Ridley Scott directed “The Counselor,” but this is Cormac McCarthy’s film all the way, a showcase for his original screenplay, and what a screenplay it is. It’s possible there has never been anything like it. It contains memorable dialogue, vivid characters and several superb scenes, yet it still manages to be wrong, a complete miscalculation.
It starts well enough. Two people are rolling around under the sheets one bright morning, and soon you see that it’s Michael Fassbender and Penelope Cruz – so, yes, there is something here for everybody. Scott films their morning banter in tight close-ups that make them look like the most beautiful people on the planet. All the audience wants to do is what the characters want to do – stay there, in bed, the whole movie.
But no, the story must kick in, and for a while, it’s promising. Fassbender plays an American lawyer in El Paso who is putting up the money for some kind of drug deal. The details are vague, but the situation forces him to have long, sit-down conversations about it, first with his business partner, Reiner (Javier Bardem), and next with Westray (Brad Pitt), who is brokering the deal. Both men try to warn him that the life he is about to enter is much harder to leave, and these conversations are fun to sit in on.
Some of the conversations sound like a writer typed them. They don’t quite sound like real talk, yet the tinge of artificiality is almost a virtue. It’s stylistic: “You don’t really know a man until you know what he wants.” We look forward to a story about a guy with everything to live for – as in, he is about to marry Penelope Cruz – who gets involved in something dangerous and consuming.
But the counselor is a rather odd role, and not in a good way. He is smart and looks fantastic in a suit.

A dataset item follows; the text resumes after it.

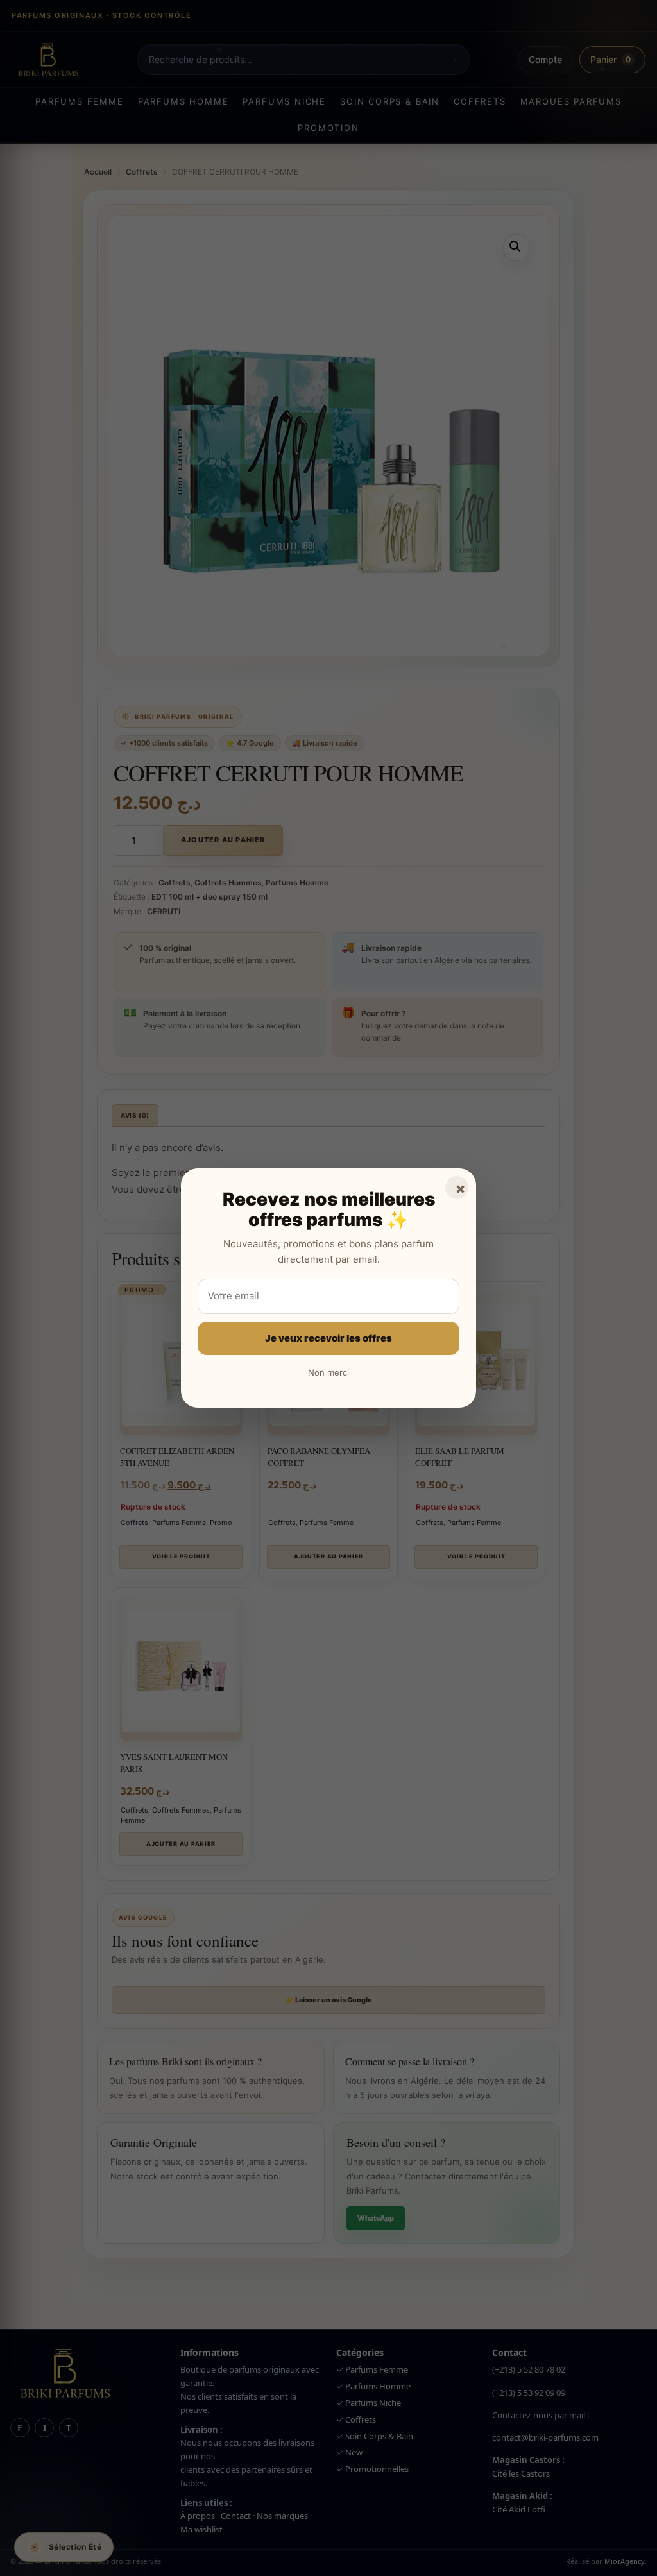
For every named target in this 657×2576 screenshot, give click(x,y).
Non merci (328, 1372)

Today we might look at Fred Astaire to see what impeccable dress looked like in 1935. A few more movies like this and Fassbender will be the male fashion plate of our time. Yet what’s underneath such crisply tailored immaculateness? The counselor starts the movie dependent on other people to do his will, so he is inactive, basically just waiting and hoping. Then, through no fault of his own and with no participation on his part, things go wrong, and he becomes a helpless victim of circumstance.
Just so we get this straight, “The Counselor” is a movie about a guy who starts off not doing anything … and soon ends up unable to do anything. He is passive, then trapped. This is the protagonist. So here’s the question: If he is such an empty suit, why make him the focus of a story?
Of course, we sit in the audience expecting him to spring into action, to learn on his feet and become brilliant. We expect this, not merely because we’ve been conditioned by other movies, but because of the intrinsic demands of drama. But McCarthy never switches gears. The long conversations continue. At one point, the counselor calls Ruben Blades – he might be playing “Ruben Blades,” for all we know; the character is not identified – and Blades, instead of helping him, launches into some half-baked philosophy about irrevocable choices and the journey toward acceptance. It’s only midway through that we realize that this is not only Blades snowing the counselor. McCarthy is snowing us.
Cameron Diaz has a vivid role as a misogynistic fantasy, and the polar opposite of Cruz. If Cruz plays a man’s vision of all that is soft, sexual and welcoming, Diaz plays all that is angular, cold and frightening. We know all we need to know about her from her erect posture, the silver nail polish that looks like bullets and the leopard-spot tattoos on her back. If McCarthy wants to locate all the evil in the universe in Diaz, she is up for it, and she runs with it. But in the end, it’s all rather silly.
“The Counselor” is about as nihilistic as McCarthy’s “No Country for Old Men,” but without the Coen brothers’ sense of humor — or sense of drama.